* Extrait du texte *

——————

Dernières parutions, rencontres avec les auteurs et nombreux débats d’actualité : la 77e Foire du livre de Francfort se tient du 15 au 19 octobre. © picture alliance / epd-bild | Thomas Lohnes
Intelligence artificielle, débats géopolitiques, évolution du marché du livre, prix littéraires : du 15 au 19 octobre, la 77e Foire du livre de Francfort prend le pouls d’un monde en mutation. Un millier d’auteurs sont présents. Plus de 200 000 visiteurs sont attendus.
Des sièges en rotin et en bambou, six « îles » en bois et acier, des vidéos surprenantes projetées sur des toiles tendues et au centre, un espace ouvert, sobre et lumineux : bienvenue au pavillon des Philippines ! Le pays aux 7 600 îles et 134 langues indigènes est l’hôte de la 77e Foire du livre de Francfort, qui se tient du 15 au 19 octobre. Deuxième Etat asiatique, après l’Indonésie, à jouir de cet honneur, il présente ses cultures et un siècle de littérature. Les dernières traductions en allemand de romans et d’essais se mêlent aux classiques du héros national José Rizal (1861–1896). Le thème du pavillon respire la légèreté : « L’imagination peuple l’air ».

——————

* Extrait de données *
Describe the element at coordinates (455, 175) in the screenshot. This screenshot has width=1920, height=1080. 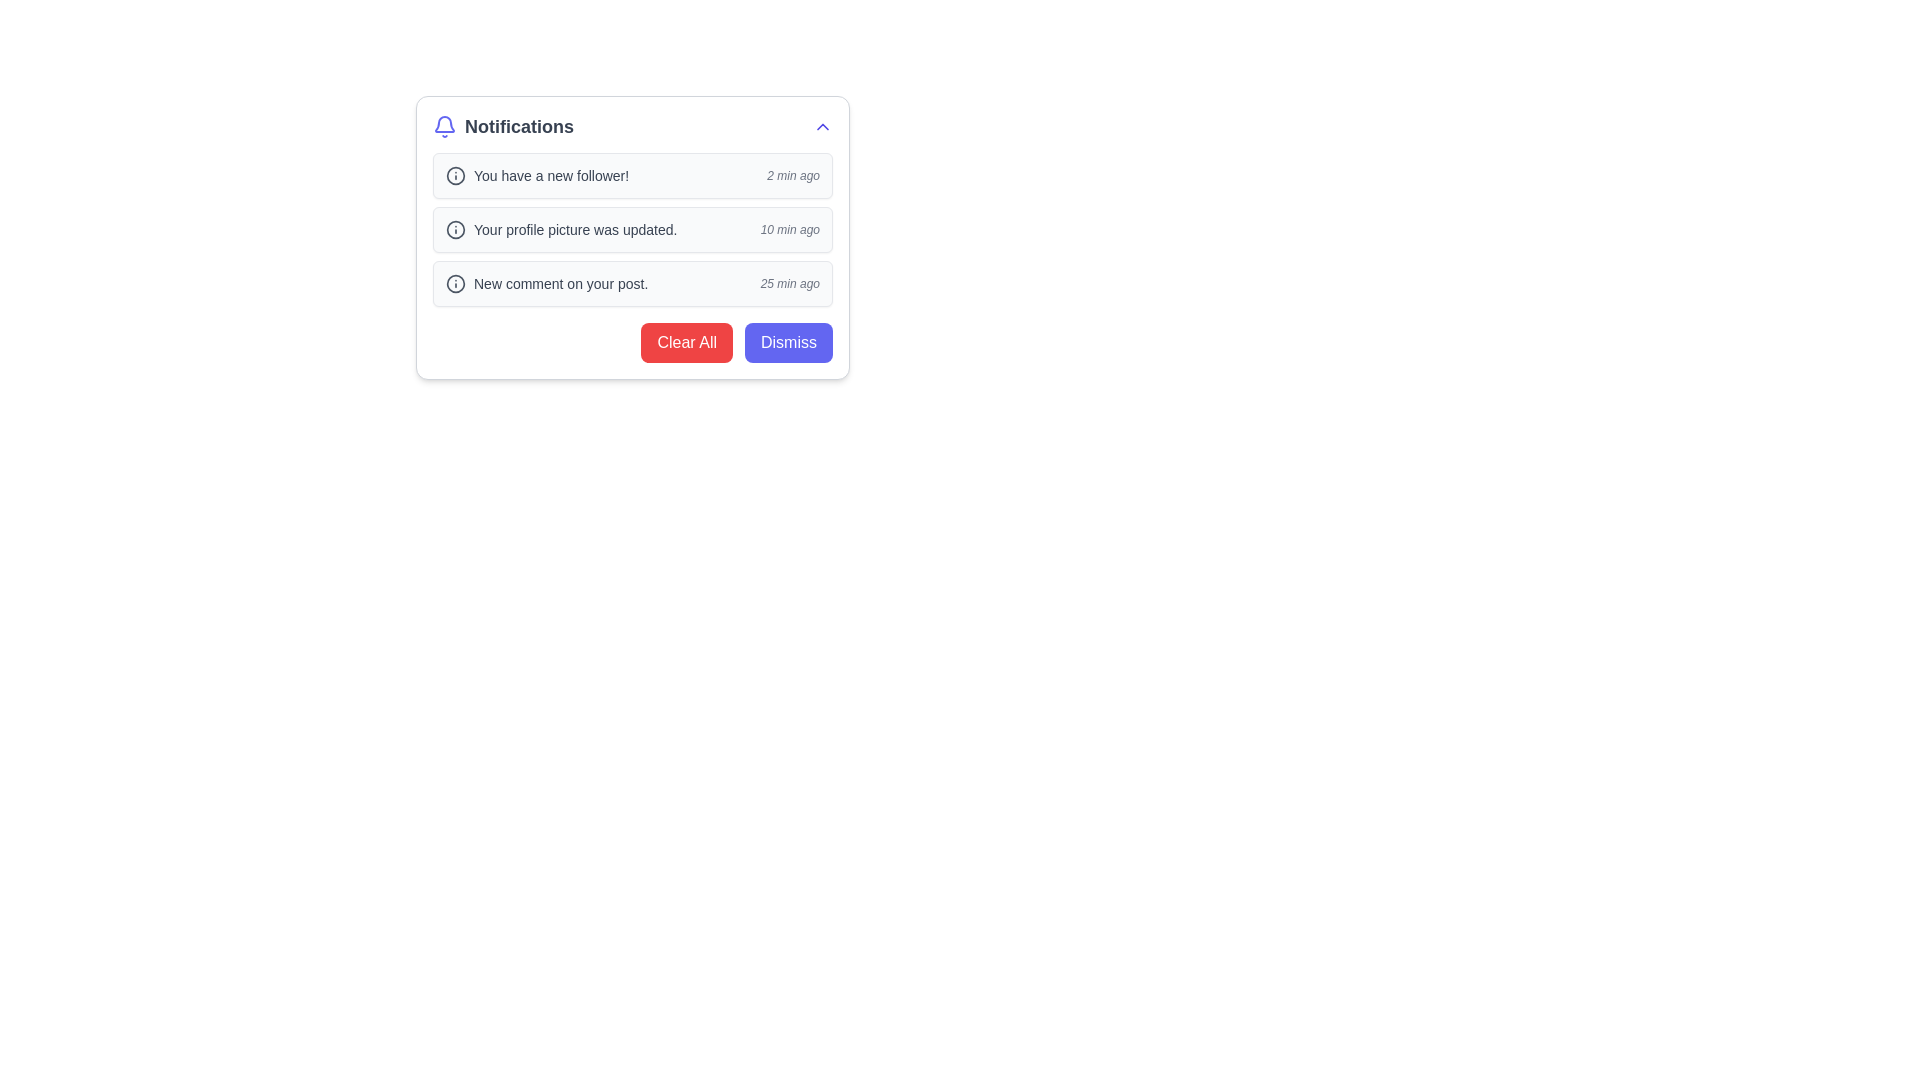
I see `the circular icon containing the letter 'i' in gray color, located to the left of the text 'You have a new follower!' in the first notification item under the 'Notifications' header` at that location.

——————

* Exercices *
#1 Modifiez le passage de l'extrait sur la Foire du livre de Francfort commençant à « Dernières parutions, rencontres » et se terminant à « visiteurs sont attendus. », en remplaçant « visiteurs » par « curieux ».
#2 D'après l'extrait sur la Foire du livre de Francfort, quel pays est l'hôte de la 77e édition ?
Les données n'ont aucun lien avec l'extrait sur la Foire du livre de Francfort.

* Réponses *
#1
Dernières parutions, rencontres avec les auteurs et nombreux débats d’actualité : la 77e Foire du livre de Francfort se tient du 15 au 19 octobre. © picture alliance / epd-bild | Thomas Lohnes
Intelligence artificielle, débats géopolitiques, évolution du marché du livre, prix littéraires : du 15 au 19 octobre, la 77e Foire du livre de Francfort prend le pouls d’un monde en mutation. Un millier d’auteurs sont présents. Plus de 200 000 curieux sont attendus.

#2 Les Philippines.